For many decades now, the percentage of private-sector American workers who belong to a labor union has been declining.
In the hope of reversing the long-term decline in union membership, President Joe Biden, House Speaker Nancy Pelosi (D-Calif.), and Senate Majority Leader Chuck Schumer (D-N.Y.) are pushing strongly for passage of legislation labeled the Protecting the Right to Organize (PRO) Act.
The Economics of Labor Unions
The central myth of unionism is the assertion that wages are as high as they are only because of the successful collective bargaining of labor unions. Actually, this is partially true: Unions exercising the power and privileges conferred to them by their exemption from the anti-monopoly provisions in the Clayton Antitrust Act of 1914 and the Wagner (National Labor Relations) Act of 1935 can indeed extract above-market wages from employers who face the grim choice between economic ruin and making concessions to labor unions. The downside of procuring above-market wages in this way is a decrease in the number of jobs. That’s why the cities with the highest unemployment rates decades ago were union strongholds.On a personal note, 50 years ago, I worked as a janitor for Chrysler. The union rep told me to rest on my broom. I politely declined, because keeping busy at the tedious work was the only way for me to keep my sanity. The union also protected workers who showed up so drunk or stoned that they slept through their shifts. I knew that this would cost many of the salt-of-the-earth, hard-working American workers in UAW their jobs, because Japanese autoworkers didn’t share the corrupt UAW ethic of demanding more money for less work. And so it came to pass: Tens of thousands of UAW jobs evaporated in subsequent decades—some to foreign competition and others due to high UAW wages acting as a stimulus for more rapid adoption of automation.

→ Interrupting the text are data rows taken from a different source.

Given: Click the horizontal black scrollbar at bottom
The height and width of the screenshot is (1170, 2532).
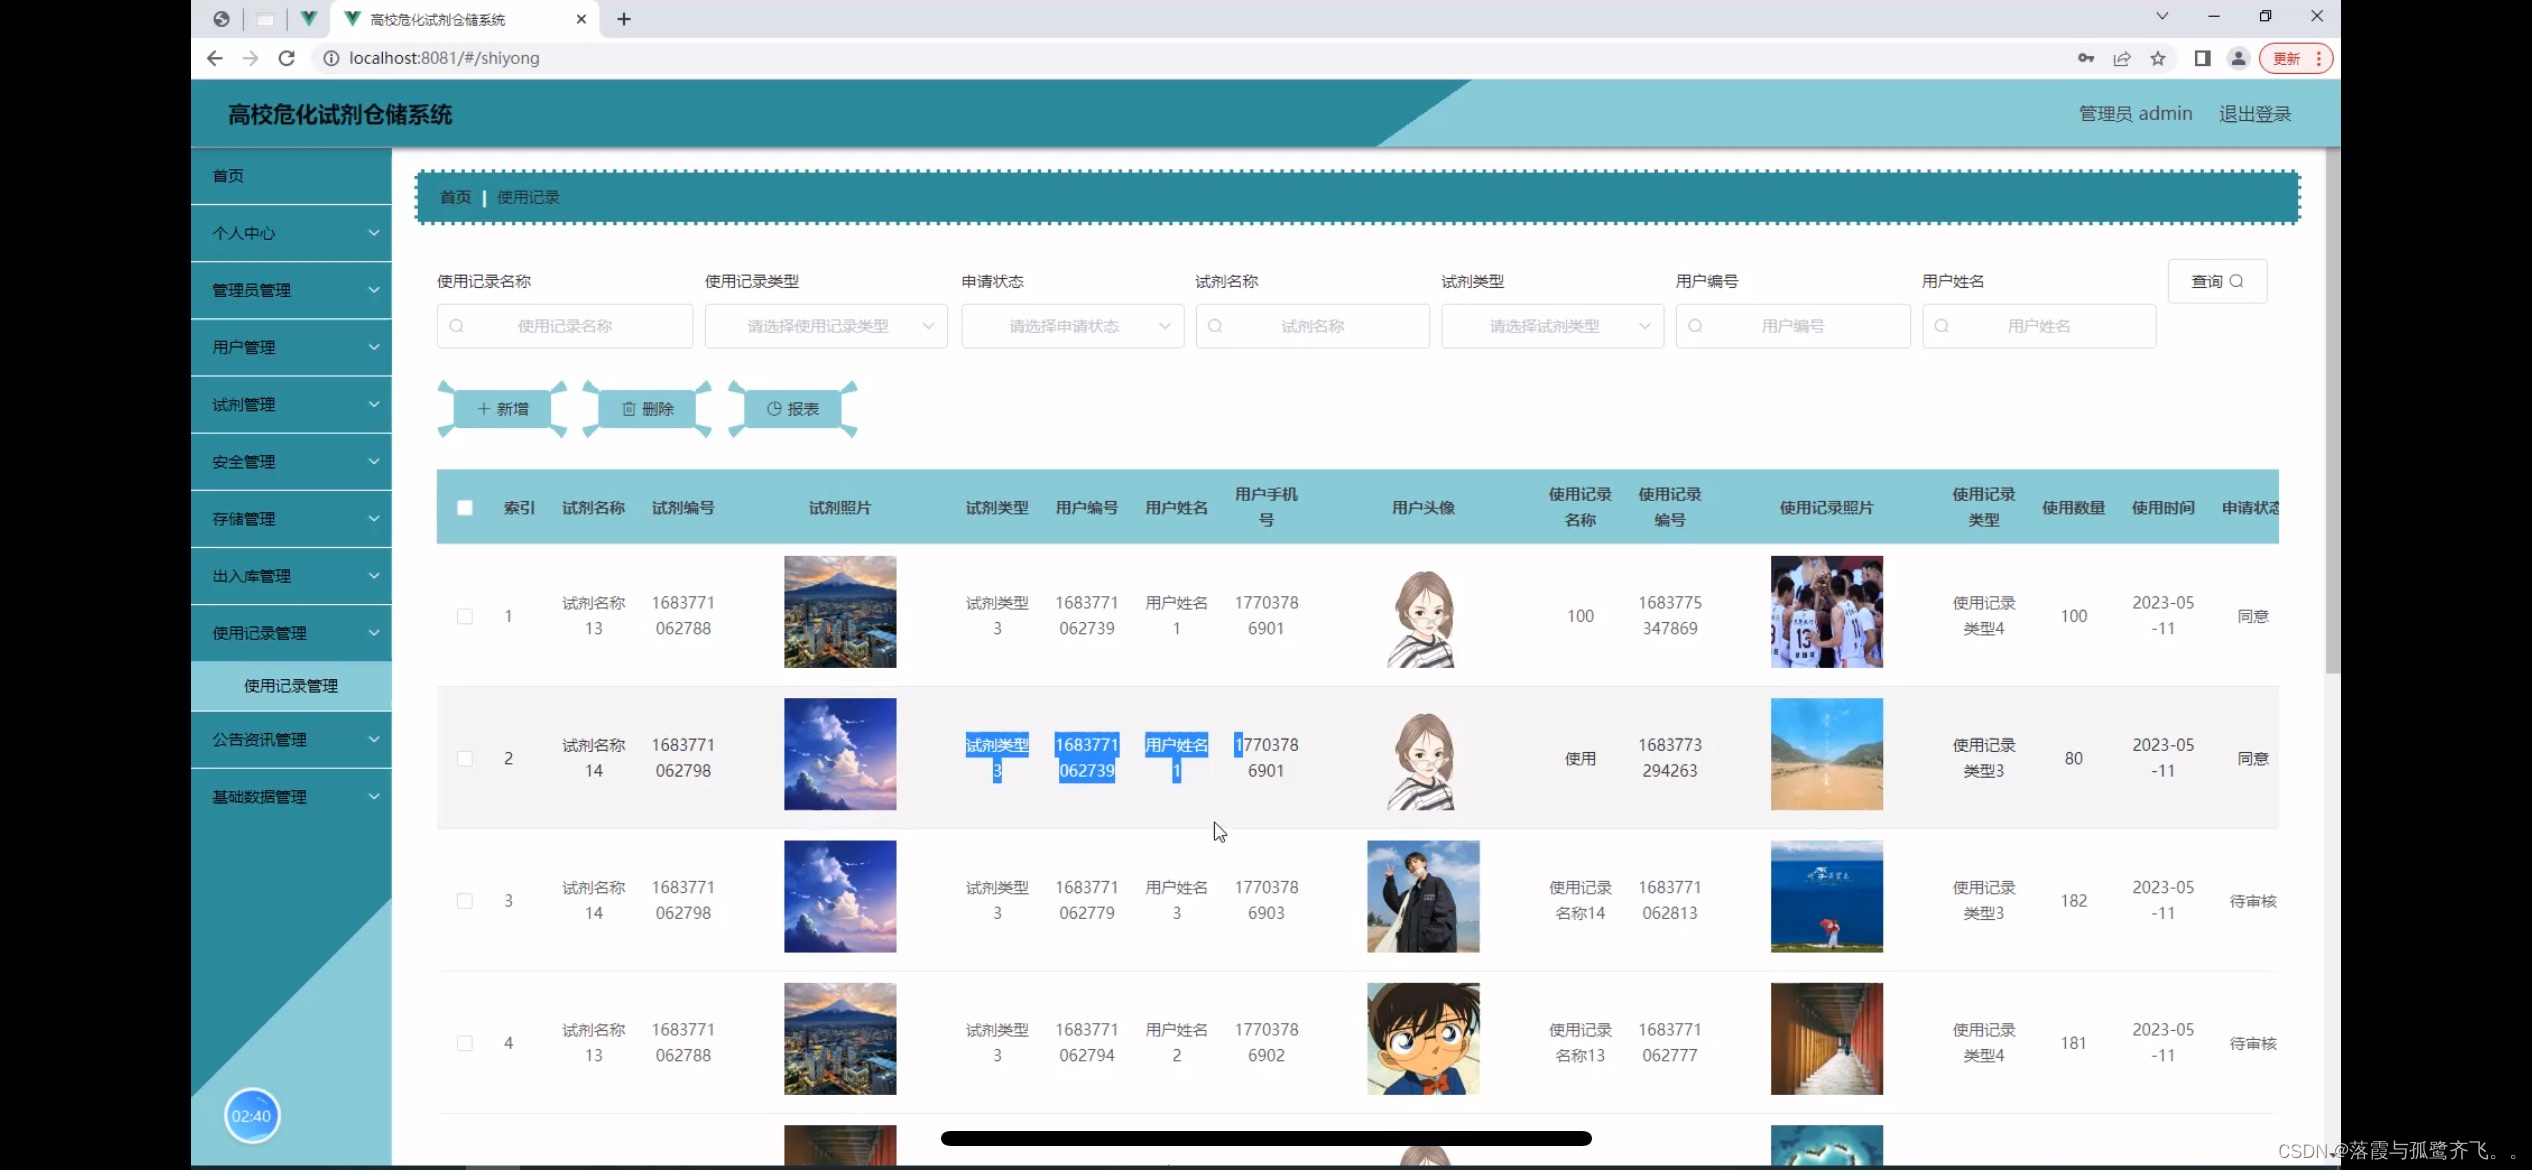Looking at the screenshot, I should (x=1266, y=1138).
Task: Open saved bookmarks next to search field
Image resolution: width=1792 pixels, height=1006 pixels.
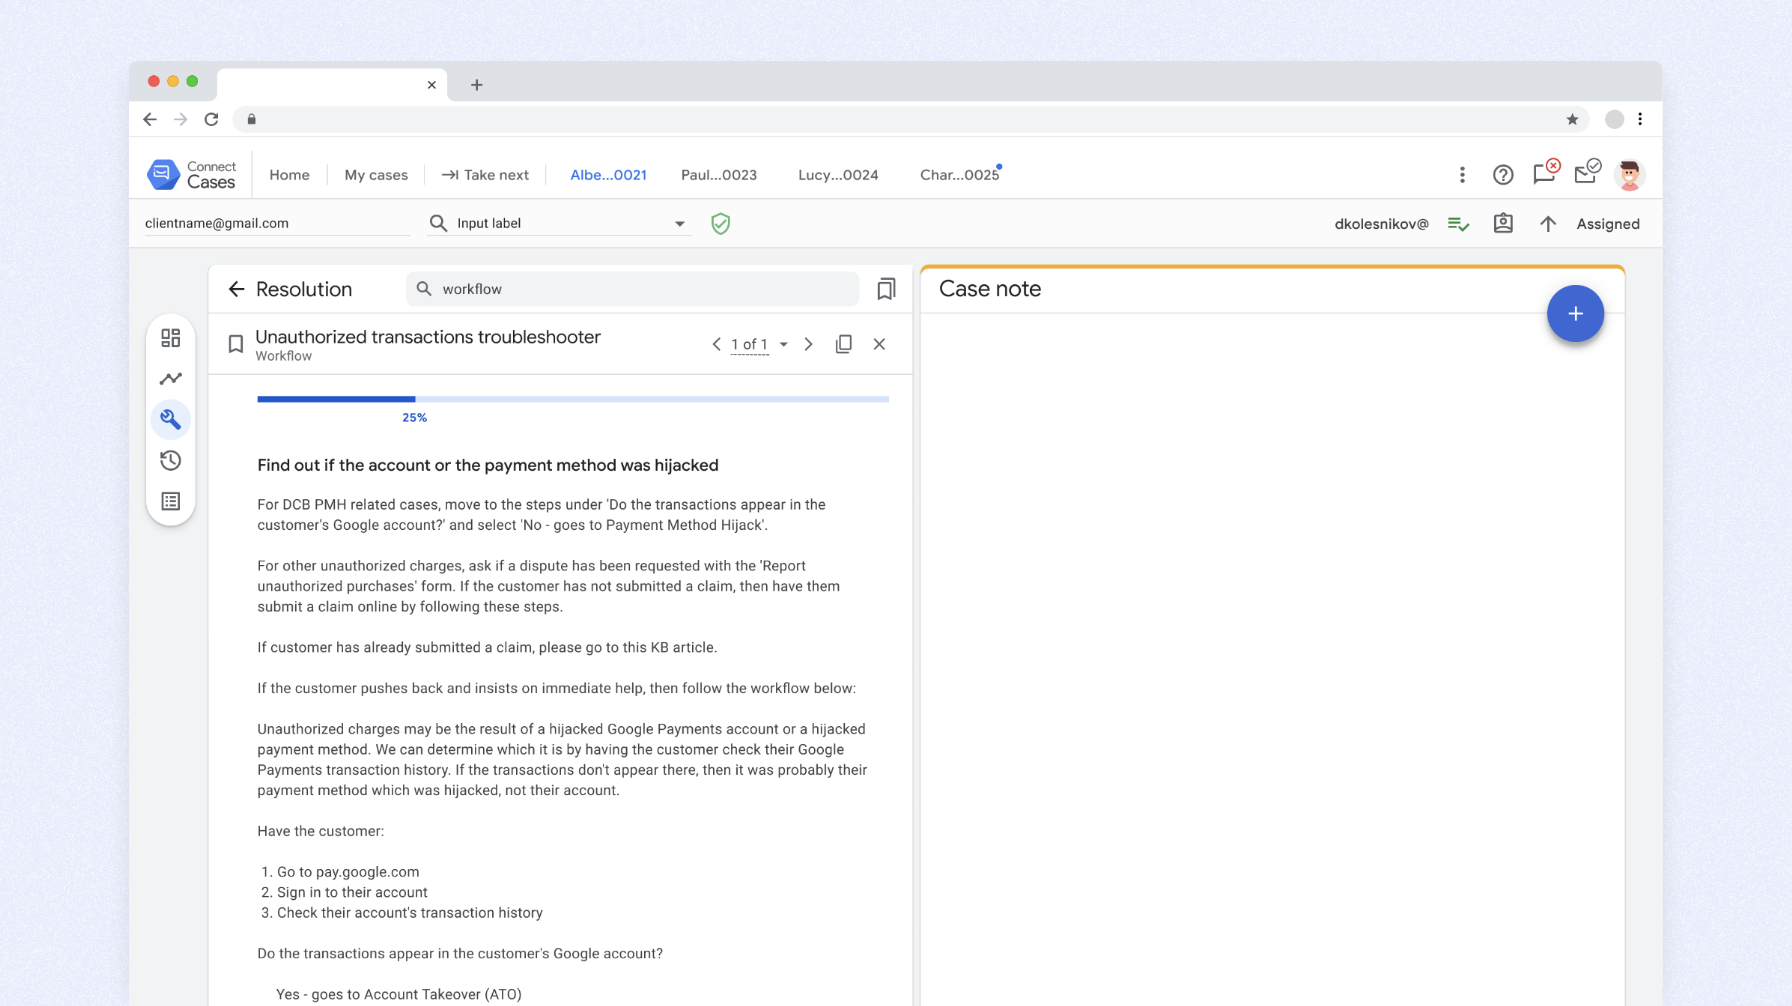Action: click(x=886, y=289)
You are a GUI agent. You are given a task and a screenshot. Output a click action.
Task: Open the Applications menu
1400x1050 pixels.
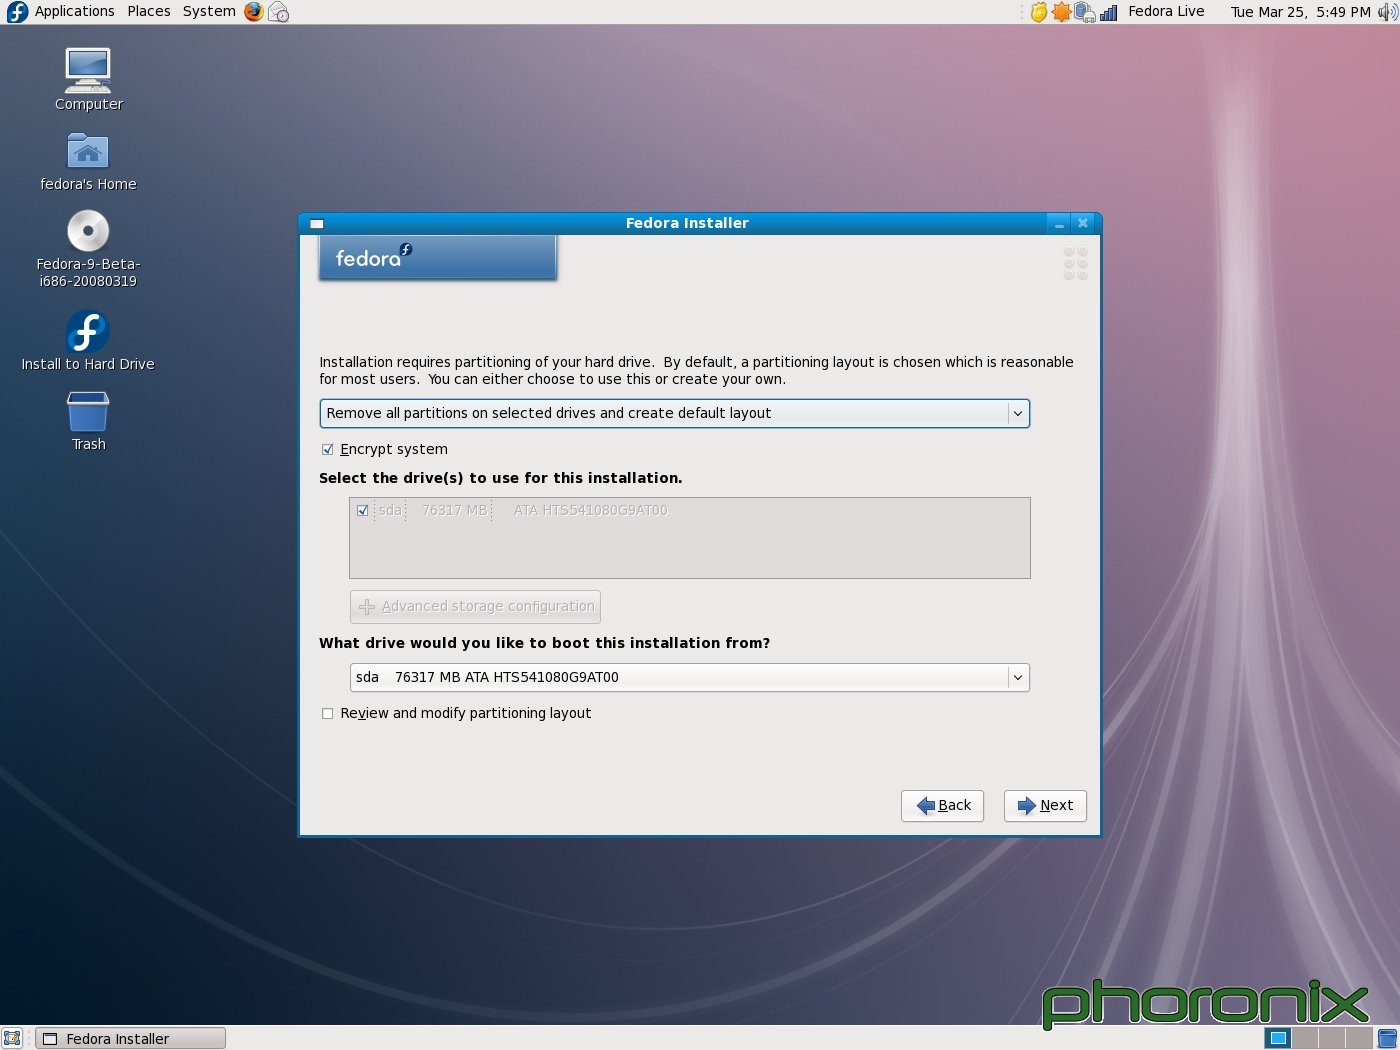[x=73, y=11]
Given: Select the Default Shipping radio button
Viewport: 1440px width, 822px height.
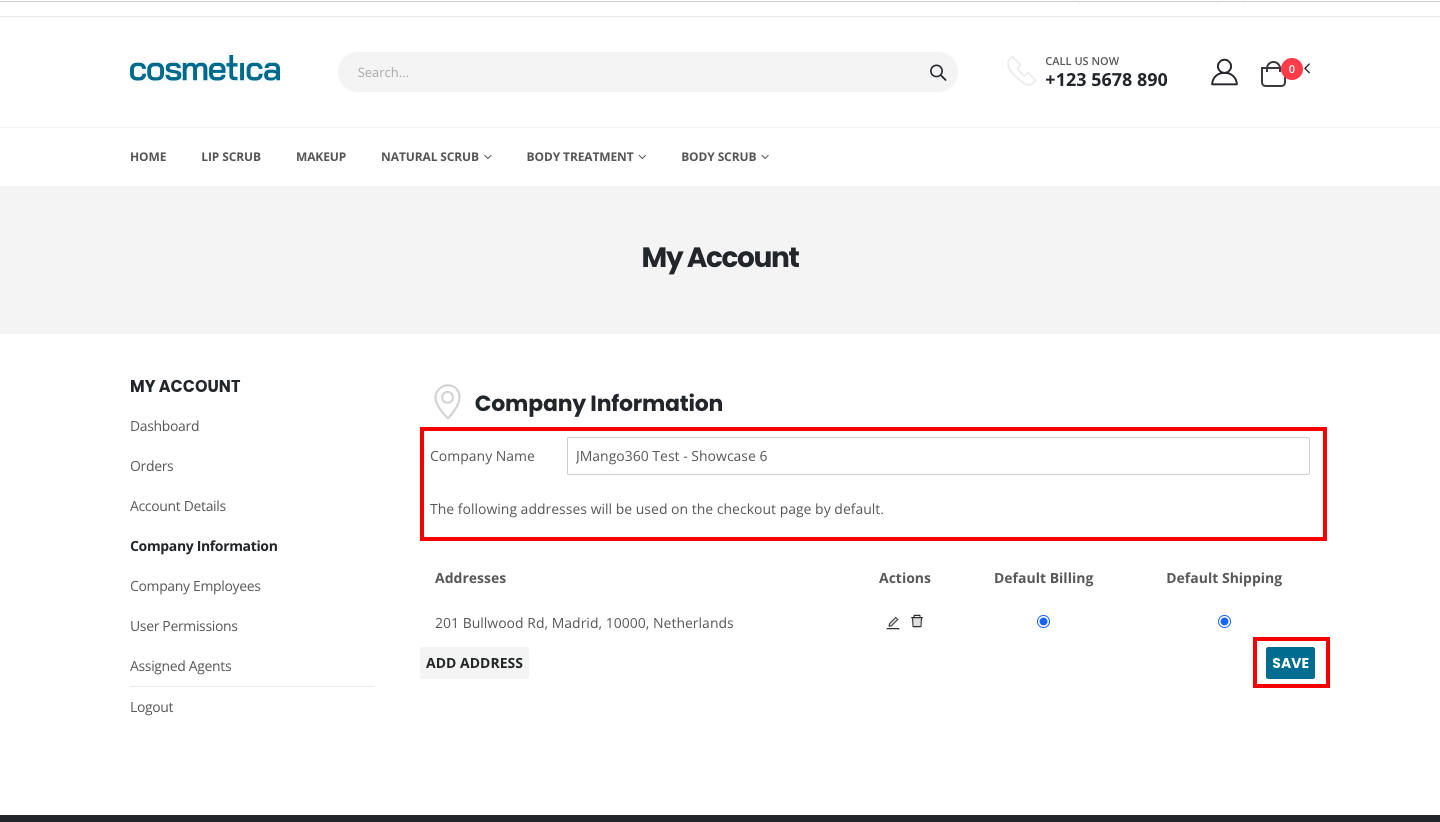Looking at the screenshot, I should (x=1224, y=621).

Today’s workers, benefiting from an abundance of employers and massive capital formation over the past two centuries, are doing quite well without the assistance of labor unions—that’s why workers so often vote against joining unions.
In the first place, we should recall that nothing is stopping workers from voting to unionize, so the fact that they’re choosing not to do so indicates that they perceive more value in being independent than in belonging to a union. Another point to consider is that 3.1 percent difference is largely illusory. Historically, most RTW states—many in the south—were poorer. The fact is that they have been closing the gap in recent years. Also, the pro-union states tend to be Democratic, and Democratic states tend to be high-tax and high cost-of-living jurisdictions, so the economic benefit of a 3.1 percent income advantage turns out to be chimerical.
Employment in the private sector increased 27 percent in RTW states, more than 10 percentage points greater than non-RTW states.
Private-sector GDP growth has risen 38 percent in RTW states, compared to 29 percent in non-RTW states.
Manufacturing GDP increased by over 30 percent in RTW states, compared to 21 percent in non-RTW states.
Personal income in RTW states rose 39 percent in RTW states, compared to 26 percent in non-RTW states.
The Politics of Unionism
In trying to convince workers of their value, unions tout the alleged benefits of collective bargaining. The fact, though, is that many of today’s unions spend far less than half the dues they collect from their members on collective bargaining. For example, in 2018 the Michigan Education Association, the state’s largest teachers union (disclosure: I am a former dues-payer to MEA) devoted a meager 9 percent (pdf) of its expenditures to collective bargaining.I agree with Democrats that U.S. labor laws need a major fix. What is needed, though, isn’t a reduction of employee freedom, but an expansion of it. It’s time to repeal the major labor union laws of the 20th century—the Norris-LaGuardia Act of 1932, the Wagner Act of 1935, the Taft-Hartley Act of 1947, and the Landrum-Griffin Act of 1959. What we need is a simple law that embodies this principle: To join or not to join a labor union is an inalienable right of each worker. Any American who wants to exercise his constitutional right of association and join a labor union is free to do so, and any worker who doesn’t wish to join a union can’t be compelled to do so.
Furthermore, the labor union exemption from the anti-monopoly provision of the Clayton Antitrust Act should be repealed. That way, more than one union can be formed in a workplace—a union for Democratic employees if they wish to have part of their union dues go to Democratic politicians, a union for Republican workers if they wish to support Republican politicians, and unions dedicated to any other commonly shared goal of employees. Some stiff competition between unions to see which one can best serve the desires of its members would increase each union’s value to workers, just as competition between car, computer, and cellphone manufacturers works to the benefit of consumers.
Individual free choice and healthy competition—what could be more American?